=== Excerpted records ===

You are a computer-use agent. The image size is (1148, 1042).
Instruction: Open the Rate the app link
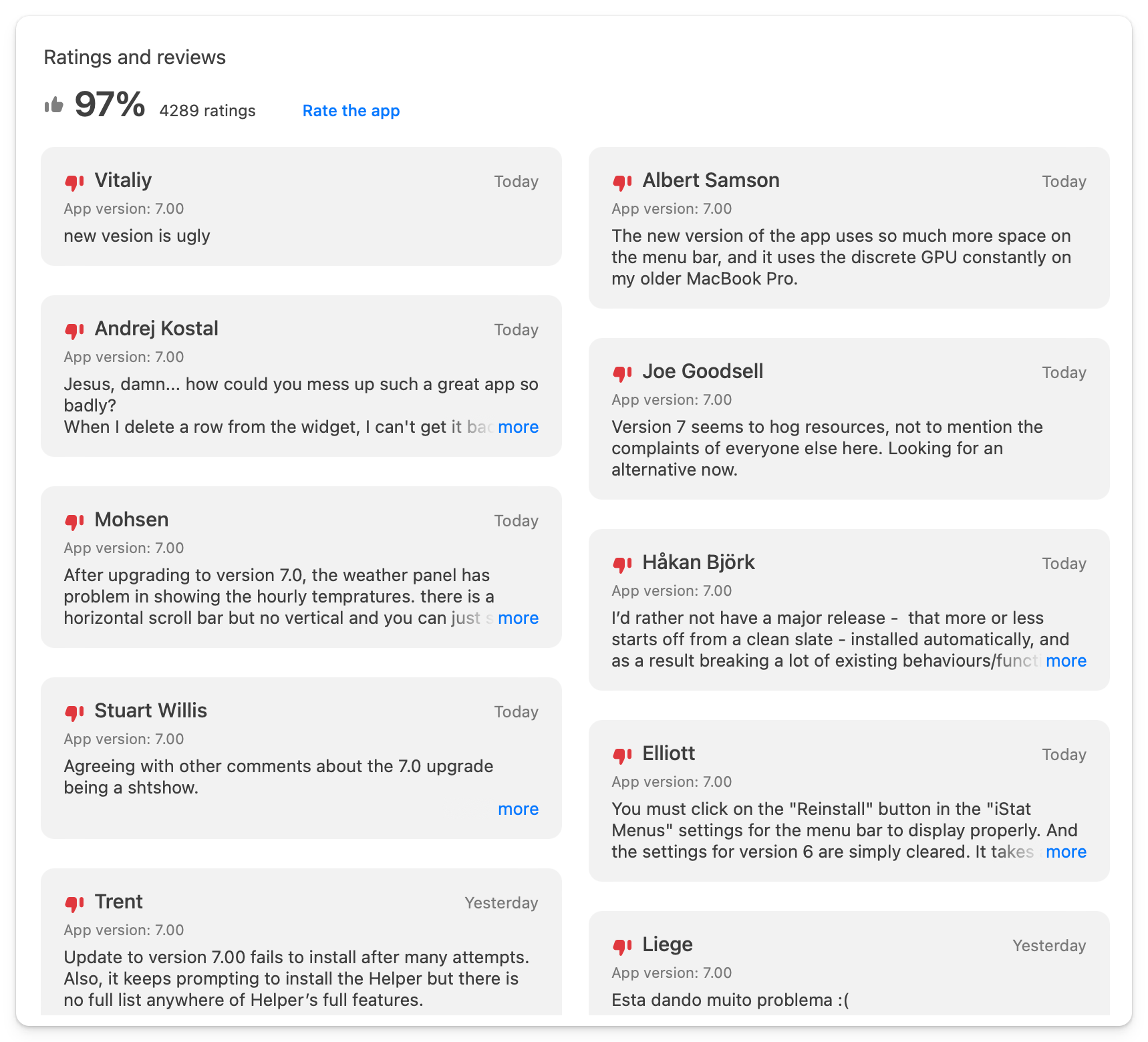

===
=== Excerpted records ===

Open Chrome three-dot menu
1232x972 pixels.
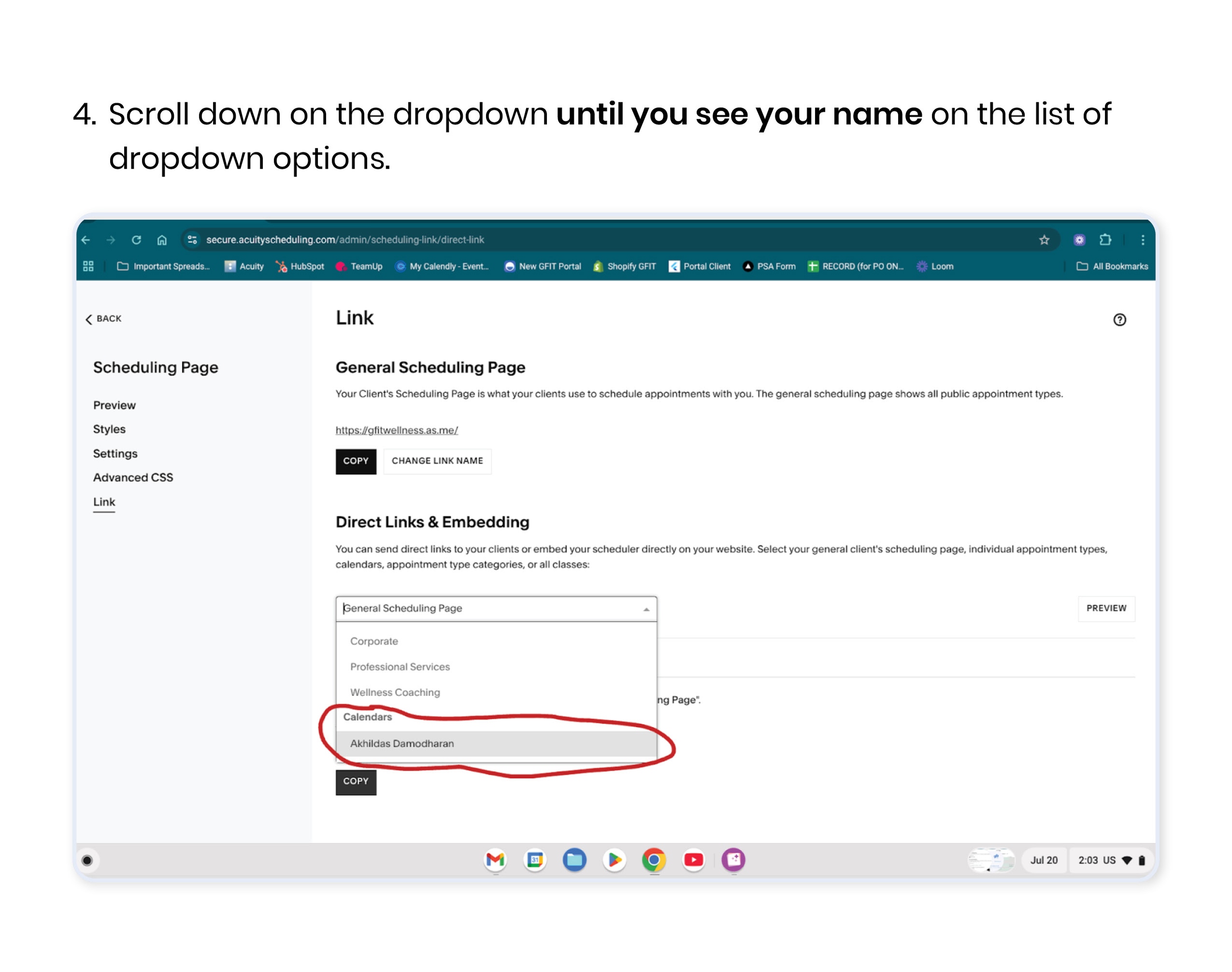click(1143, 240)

===

*Aim of the exercise*:
Write out the records verbatim, starting with the line that contains "You are a computer-use" and going on through the line that contains "Instruction: Open the Rate the app link".

*Correct result*:
You are a computer-use agent. The image size is (1148, 1042).
Instruction: Open the Rate the app link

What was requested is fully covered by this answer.